IV. The Anatomy of Reconciliation
A. Character traits that God shaped in Judah

  1. Being loyal to family members, even when they appeared guilty.
  2. Allowing personal loss (the death of his two sons) to enlarge his heart with compassion for others, rather than becoming resentful toward God.
  3. Adopting the concerns of a parent, even when they had previously brought him pain.
  4. Having faith that God is in control and doing bigger things in the midst of painful circumstances (like a famine).
  5. Giving glory to God by owning up to sin and his right to punish it.
  6. Accepting that love can be irrational, unequal, and at times, unjust.
  7. Being willing to sacrifice his life for the life of another.

Possessing this kind of character, Judah becomes the leader of this family. God will choose his descendents to become the line of kings in Israel (Gen 49:10). The heart of a king not only serves the flock, but is also willing to die for them.

B. Character traits that God shaped in Joseph

  1. Humility from years of suffering injustice.
  2. Patience from years of waiting on God to fulfill his promises, his way.
  3. Giving up power and control for the sake of intimacy.
  4. Embracing feelings of compassion and tenderness, sensitivity and forgiveness.
  5. Reaching out to bridge the distance that guilt had created between him and his brothers.
  6. Being faithful to provide for parents and family when he has been more fortunate financially.
  7. Being willing to express deepest emotions of love with the family that had wronged him.

Waltke states, “A dysfunctional family that allows these virtues to embrace it will become a light to the world.”11

Perhaps it is this final quality of tearfully embracing his brothers that is most powerful in the process of reconciliation.

Then he fell on his brother Benjamin’s neck and wept, and Benjamin wept on his neck. He kissed all his brothers and wept on them. (Gen 45:14-15a)

The rabbi Chafetz Chaim was one of the greatest leaders of Jewry at the turn of the twentieth century. As he pondered this text he saw Joseph’s actions as a type of the Messiah to come: “When Joseph said ‘I am Joseph,’ God’s master plan became clear to the brothers. They had no more questions. Everything that had happened for the last twenty-two years fell into perspective. So, too, it will be in the time to come when God will reveal Himself and announce, ‘I am Hashem [the Lord].’ The veil will be lifted from our eyes and we will comprehend everything that transpired throughout history.”12

Of that day, Zechariah wrote, “I will pour out on the house of David and on the inhabitants of Jerusalem, the Spirit of grace and of supplication, so that they will look on Me whom they have pierced; and they will mourn for Him, as one mourns for an only son, and they will weep bitterly over Him like the bitter weeping over a firstborn” (Zech 12:10).13

Perhaps this is the Christmas gift you can give that you never thought about. Is someone from your physical or spiritually family desperately waiting for the gift of forgiveness from you? If that is so, will you orchestrate an embrace of tears?

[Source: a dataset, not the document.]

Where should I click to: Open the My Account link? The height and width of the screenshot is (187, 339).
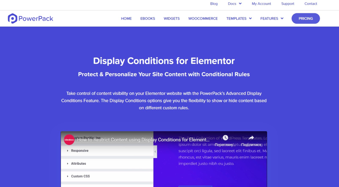(261, 4)
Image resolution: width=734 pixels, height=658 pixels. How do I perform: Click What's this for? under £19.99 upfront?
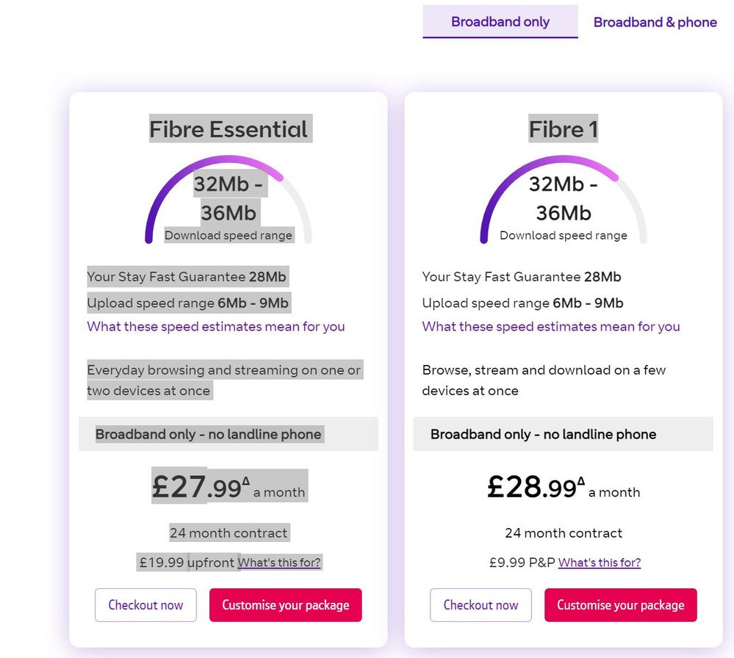[x=279, y=563]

1. Gordon Wenham, Genesis 16-50 (Dallas: Word, 1994), 431.

2. Special thanks to my friend Jerry Nastari for his astute comments on the legal force and power of Judah’s speech.

3. Robert Alter, The Art of Biblical Narrative (New York: Basic Books, 1981), 175.

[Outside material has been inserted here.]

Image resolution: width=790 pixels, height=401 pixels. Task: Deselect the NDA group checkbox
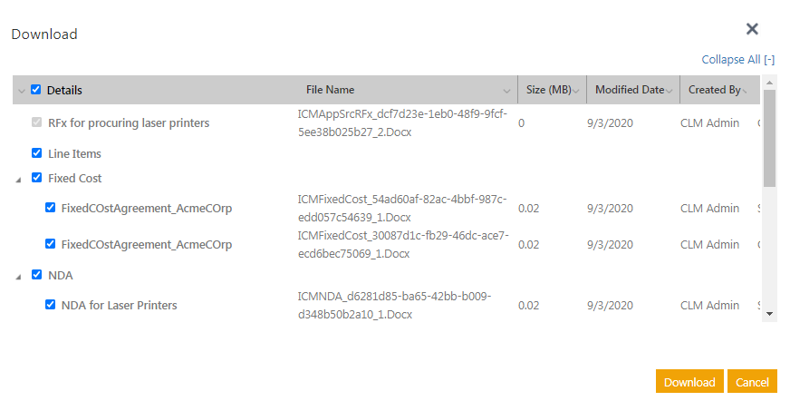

4. “…his life is bound up in the lad’s life” – this is the same expression used to describe Jonathan’s love for David in 1 Sam 18:1. In that story, Jonathan also pledged his life for the sake of his brother (1 Sam 20:13-16), and indeed gave it (1 Sam 31:2; 2 Sam 1:26).

5. Meir Sternberg, The Poetics of Biblical Narrative (Bloomington: Indiana University Press, 1985), 308

6. Robert Alter, Genesis (New York: Norton, 1996), 266

7. Bruce Waltke, Genesis (Grand Rapids: Zondervan, 2001), 563.

8. Waltke, Genesis, 565.

9. Waltke, Genesis, 564.

10. I am indebted to Bruce Waltke for many of these insights. Waltke, Genesis, 565-66.

11. Waltke, Genesis, 566.

12. Nosson Scherman, ed., The Chumash: Stone Edition (Brooklyn: Mesorah Publications, 1993), 1298.

13. See David Brainerd’s wonderful description of the “pouring out” of the Spirit upon the Indians he had preached the gospel to on August 8, 1745. It is moving fulfillment of what Zechariah wrote. Walter Searle, David Brainerd’s Personal Testimony (Grand Rapids: Baker, 1978), 74-76.